Dieser Mann läuft ein Jahr lang täglich einen Marathon

Von Luise Walchshofer   10.Juli 2017

"Ich lümmle leidenschaftlich gerne auf dem Sofa herum", sagt Heinz Jürgen Ressar über sich selbst. Was aus seinem Munde wirklich überraschend klingt, denn seit Jahresbeginn läuft der 49-Jährige fast jeden Tag einen Marathon.

Ressar ist seit vielen Jahren Ultraläufer. Er hat 100-Kilometer-Läufe, 100-Stunden-Bewerbe und zahlreiche Ironmen bestritten. Aber nach der 24-Stunden-EM im Oktober 2016 war die Motivation weg. Er lief nicht mehr, bis ihn kurz vor Weihnachten seine Lebensgefährtin motivierte, wieder zu beginnen. Die Idee entstand, in 365 Tagen ebenso viele Marathons zu laufen.

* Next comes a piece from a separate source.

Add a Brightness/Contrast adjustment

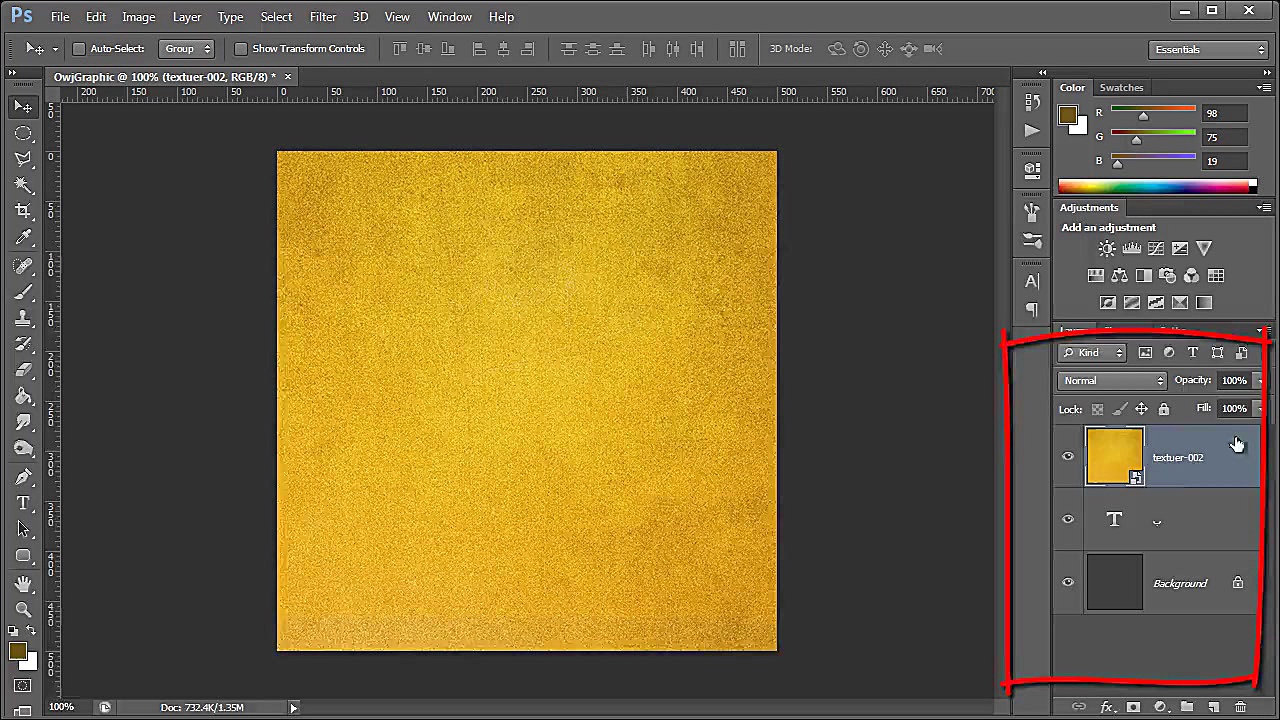[1107, 249]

"Ich muss aber nicht jeden Tag genau 42,195 Kilometer abspulen, manchmal sind es mehr, manchmal weniger", erklärt Ressar. Hauptsache, am Jahresende steht das 365-Fache der Marathondistanz auf dem Laufkonto, also 15.401,175 Kilometer. Derzeit absolviert der Schichtarbeiter in einer Papierfabrik fast täglich die volle Strecke: "Das entspricht ziemlich genau meinem Arbeitsweg von Ottensheim nach Traun und retour." Sein Schnitt ist 3:51 Stunden je Marathon.

Helden des Alltags

Oft läuft er nachts, auch seinem Privatleben und seiner Familie – seiner Lebensgefährtin und den zwei Kindern – zuliebe: "Ich möchte noch Zeit für andere Freizeitaktivitäten haben. Es soll sich nicht alles ums Laufen drehen."

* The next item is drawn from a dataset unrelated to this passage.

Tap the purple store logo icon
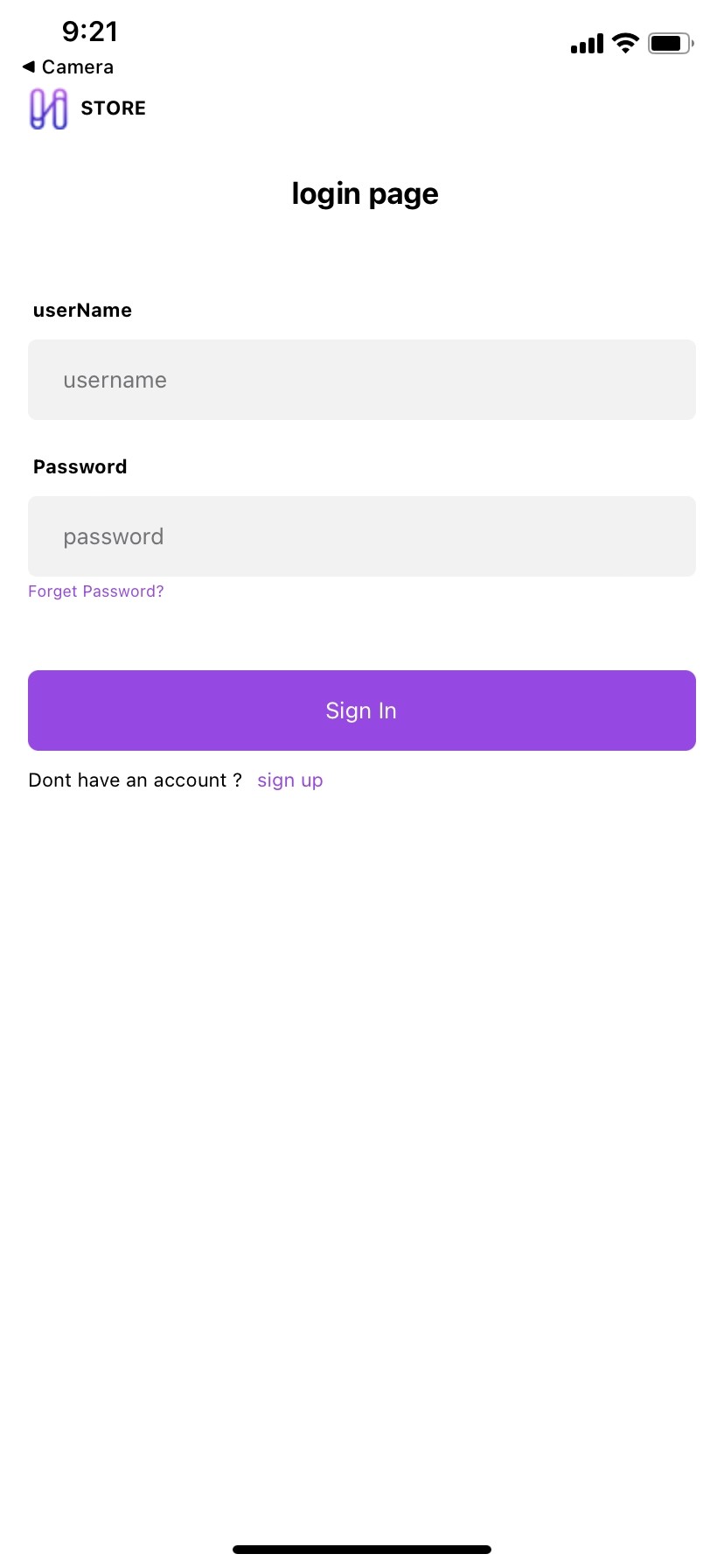This screenshot has width=724, height=1568. click(49, 108)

Bei früheren Projekten wie 56 Marathons in 56 Tagen sammelte Ressar Spenden, zum Beispiel für herzkranke Kinder oder die Rückenmarksforschung. Diesmal nutzt er die Aufmerksamkeit, die sein Vorhaben erhält, um auf seiner Facebook-Seite "365 Marathon in 365 Tagen" Helden des Alltags vorzustellen: "Ich hatte Eltern von behinderten Kindern, Todkranke, Pfleger, einen Müllmann. Sie können von ihren Problemen erzählen oder um Spenden bitten, das überlasse ich ihnen", sagt Ressar.

Krebs besiegt

Wie es ist, wenn einem das Leben seine hässliche Seite zeigt, hat er selbst erlebt: 2006 wurde bei ihm ein Gehirntumor festgestellt. "Ich habe die Operation von mir weggeschoben, als ob sie harmlos wäre. Sogar als mir die Ärzte gesagt haben, dass er bösartig war, habe ich es weiterhin ignoriert. Vielleicht war das eine Art Schutzmechanismus."

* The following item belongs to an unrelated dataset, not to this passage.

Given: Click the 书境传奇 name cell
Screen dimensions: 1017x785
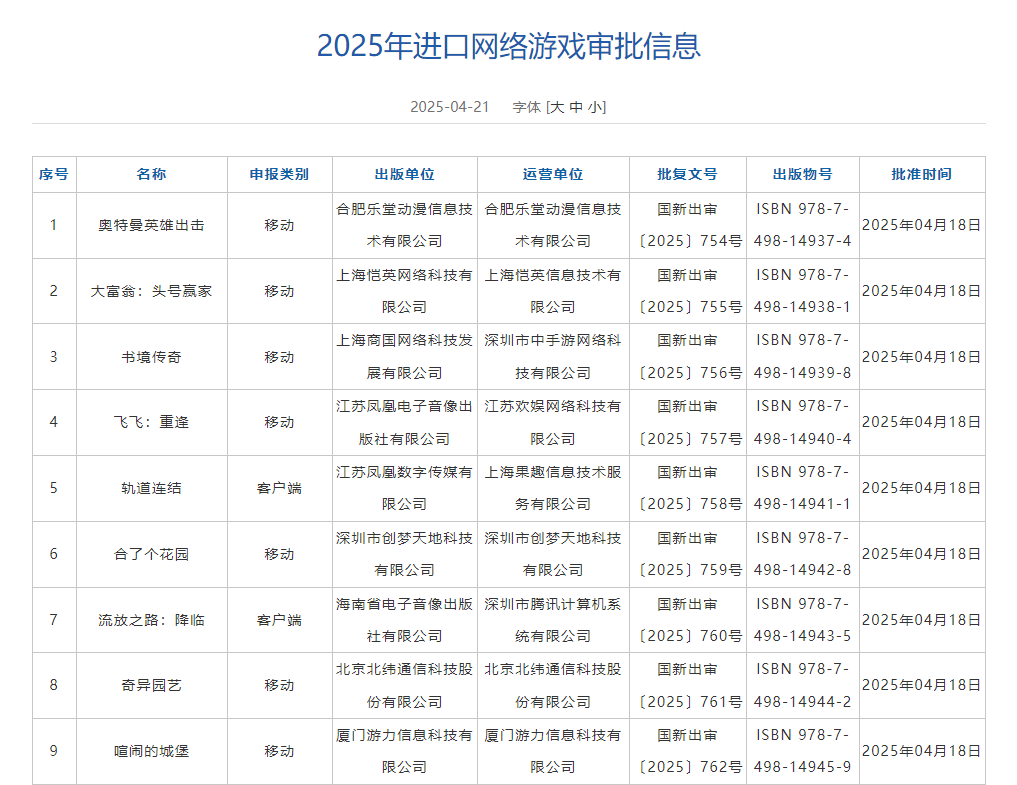Looking at the screenshot, I should (151, 357).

Ressar überstand die Krankheit. "Man wird demütiger gegenüber der eigenen Gesundheit und lernt, ganz alltägliche Erlebnisse mehr zu schätzen", sagt er. Noch immer geht er oft in Spitäler, um kranke Kinder zu besuchen.

Stockerlplätze bei Bewerben sind für ihn keine Motivation mehr. "Aber dass man durch so etwas Einfaches wie durch die Gegend laufen anderen Menschen helfen kann, das spornt mich an."